Scan the entries that follow and copy out every line containing "will".

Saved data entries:
************

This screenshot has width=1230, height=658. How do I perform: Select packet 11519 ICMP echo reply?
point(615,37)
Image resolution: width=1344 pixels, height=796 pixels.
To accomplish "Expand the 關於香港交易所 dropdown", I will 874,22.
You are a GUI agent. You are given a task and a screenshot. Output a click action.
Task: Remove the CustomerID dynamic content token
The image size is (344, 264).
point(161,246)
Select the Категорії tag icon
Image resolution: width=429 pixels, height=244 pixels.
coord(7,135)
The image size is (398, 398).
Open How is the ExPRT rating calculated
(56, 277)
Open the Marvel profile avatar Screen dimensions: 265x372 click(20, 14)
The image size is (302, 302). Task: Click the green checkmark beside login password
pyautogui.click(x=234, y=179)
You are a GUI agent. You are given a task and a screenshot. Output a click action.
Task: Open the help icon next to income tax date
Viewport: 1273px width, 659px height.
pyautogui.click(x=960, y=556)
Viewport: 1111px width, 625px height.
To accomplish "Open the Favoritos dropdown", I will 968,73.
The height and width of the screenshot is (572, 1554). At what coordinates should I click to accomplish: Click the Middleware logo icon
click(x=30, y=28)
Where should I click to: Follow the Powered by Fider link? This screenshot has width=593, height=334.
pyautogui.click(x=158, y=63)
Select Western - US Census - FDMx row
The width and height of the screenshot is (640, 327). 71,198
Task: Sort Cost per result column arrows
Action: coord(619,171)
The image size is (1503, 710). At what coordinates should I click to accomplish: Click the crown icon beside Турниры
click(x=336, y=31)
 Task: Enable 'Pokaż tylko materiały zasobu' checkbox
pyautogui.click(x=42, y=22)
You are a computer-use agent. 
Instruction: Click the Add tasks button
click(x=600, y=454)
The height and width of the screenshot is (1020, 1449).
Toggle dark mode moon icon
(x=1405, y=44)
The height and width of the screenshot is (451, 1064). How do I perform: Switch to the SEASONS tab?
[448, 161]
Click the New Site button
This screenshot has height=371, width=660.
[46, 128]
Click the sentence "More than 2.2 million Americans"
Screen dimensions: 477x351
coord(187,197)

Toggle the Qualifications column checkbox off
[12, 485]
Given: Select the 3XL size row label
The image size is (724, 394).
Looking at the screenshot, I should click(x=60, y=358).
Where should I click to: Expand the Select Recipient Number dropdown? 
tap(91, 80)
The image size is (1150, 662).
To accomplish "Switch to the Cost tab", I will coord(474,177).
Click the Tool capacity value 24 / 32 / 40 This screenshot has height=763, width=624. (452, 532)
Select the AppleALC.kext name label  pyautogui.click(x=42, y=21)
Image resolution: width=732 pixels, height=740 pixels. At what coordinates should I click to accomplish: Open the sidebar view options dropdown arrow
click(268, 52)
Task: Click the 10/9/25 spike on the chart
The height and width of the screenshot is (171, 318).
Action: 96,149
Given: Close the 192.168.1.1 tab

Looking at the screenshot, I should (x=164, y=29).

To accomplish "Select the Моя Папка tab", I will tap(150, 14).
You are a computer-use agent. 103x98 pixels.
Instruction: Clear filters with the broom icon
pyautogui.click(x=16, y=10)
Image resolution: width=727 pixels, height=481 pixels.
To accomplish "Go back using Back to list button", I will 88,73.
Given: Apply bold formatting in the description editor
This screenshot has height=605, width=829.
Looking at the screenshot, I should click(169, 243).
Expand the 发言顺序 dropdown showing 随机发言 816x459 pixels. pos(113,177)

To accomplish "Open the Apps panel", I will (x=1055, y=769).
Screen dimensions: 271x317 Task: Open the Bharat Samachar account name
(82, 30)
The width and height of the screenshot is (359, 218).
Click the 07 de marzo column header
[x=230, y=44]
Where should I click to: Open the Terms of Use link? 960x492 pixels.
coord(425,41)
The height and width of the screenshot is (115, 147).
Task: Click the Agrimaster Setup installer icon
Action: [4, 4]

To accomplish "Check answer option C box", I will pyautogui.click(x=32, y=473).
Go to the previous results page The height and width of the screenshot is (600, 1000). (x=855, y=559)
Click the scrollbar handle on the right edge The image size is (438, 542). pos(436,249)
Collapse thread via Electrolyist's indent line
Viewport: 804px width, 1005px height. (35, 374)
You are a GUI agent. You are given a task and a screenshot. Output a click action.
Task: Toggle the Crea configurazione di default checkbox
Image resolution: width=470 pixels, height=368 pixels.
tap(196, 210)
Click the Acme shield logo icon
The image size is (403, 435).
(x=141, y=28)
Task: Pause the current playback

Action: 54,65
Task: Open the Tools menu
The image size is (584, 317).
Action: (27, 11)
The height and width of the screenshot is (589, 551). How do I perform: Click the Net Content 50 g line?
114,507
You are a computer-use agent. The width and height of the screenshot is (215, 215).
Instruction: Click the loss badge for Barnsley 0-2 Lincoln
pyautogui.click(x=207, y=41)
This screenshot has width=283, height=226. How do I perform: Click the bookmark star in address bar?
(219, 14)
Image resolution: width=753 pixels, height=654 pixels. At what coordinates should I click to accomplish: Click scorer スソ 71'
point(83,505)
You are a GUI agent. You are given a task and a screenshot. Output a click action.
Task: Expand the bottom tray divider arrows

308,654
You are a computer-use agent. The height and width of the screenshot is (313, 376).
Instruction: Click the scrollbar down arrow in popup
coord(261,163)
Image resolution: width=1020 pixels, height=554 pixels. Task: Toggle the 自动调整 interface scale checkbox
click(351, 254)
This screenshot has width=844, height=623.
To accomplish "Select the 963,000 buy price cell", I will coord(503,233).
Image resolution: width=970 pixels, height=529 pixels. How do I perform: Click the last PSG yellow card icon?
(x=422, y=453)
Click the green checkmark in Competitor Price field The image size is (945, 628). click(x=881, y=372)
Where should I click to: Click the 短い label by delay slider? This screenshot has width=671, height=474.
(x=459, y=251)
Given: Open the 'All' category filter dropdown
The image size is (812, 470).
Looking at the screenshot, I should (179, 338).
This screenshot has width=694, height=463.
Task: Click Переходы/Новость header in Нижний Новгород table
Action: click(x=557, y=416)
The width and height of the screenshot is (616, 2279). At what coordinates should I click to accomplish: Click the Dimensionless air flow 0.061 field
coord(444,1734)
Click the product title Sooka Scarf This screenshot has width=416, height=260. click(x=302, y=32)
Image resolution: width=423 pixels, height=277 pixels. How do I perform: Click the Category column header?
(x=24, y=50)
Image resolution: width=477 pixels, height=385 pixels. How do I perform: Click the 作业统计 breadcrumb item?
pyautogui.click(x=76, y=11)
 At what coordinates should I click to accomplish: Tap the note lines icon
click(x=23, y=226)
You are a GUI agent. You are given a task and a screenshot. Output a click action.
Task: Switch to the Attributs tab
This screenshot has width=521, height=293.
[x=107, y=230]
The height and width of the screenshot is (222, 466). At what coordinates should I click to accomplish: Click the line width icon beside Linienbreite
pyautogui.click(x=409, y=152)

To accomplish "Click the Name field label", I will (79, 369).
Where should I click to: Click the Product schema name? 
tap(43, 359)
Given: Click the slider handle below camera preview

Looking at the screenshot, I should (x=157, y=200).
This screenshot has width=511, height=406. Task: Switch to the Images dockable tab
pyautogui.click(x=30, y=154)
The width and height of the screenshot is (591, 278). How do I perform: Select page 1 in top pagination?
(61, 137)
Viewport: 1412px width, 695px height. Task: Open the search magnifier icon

************

Answer area:
To accomplish "Expand the 關於香港交易所 dropdown", I will 874,22.
To accomplish "Open the Favoritos dropdown", I will 968,73.
To accomplish "Switch to the Cost tab", I will coord(474,177).
To accomplish "Select the Моя Папка tab", I will tap(150, 14).
To accomplish "Go back using Back to list button", I will 88,73.
To accomplish "Open the Apps panel", I will (x=1055, y=769).
To accomplish "Check answer option C box", I will pyautogui.click(x=32, y=473).
To accomplish "Select the 963,000 buy price cell", I will coord(503,233).
To accomplish "Click the Name field label", I will (79, 369).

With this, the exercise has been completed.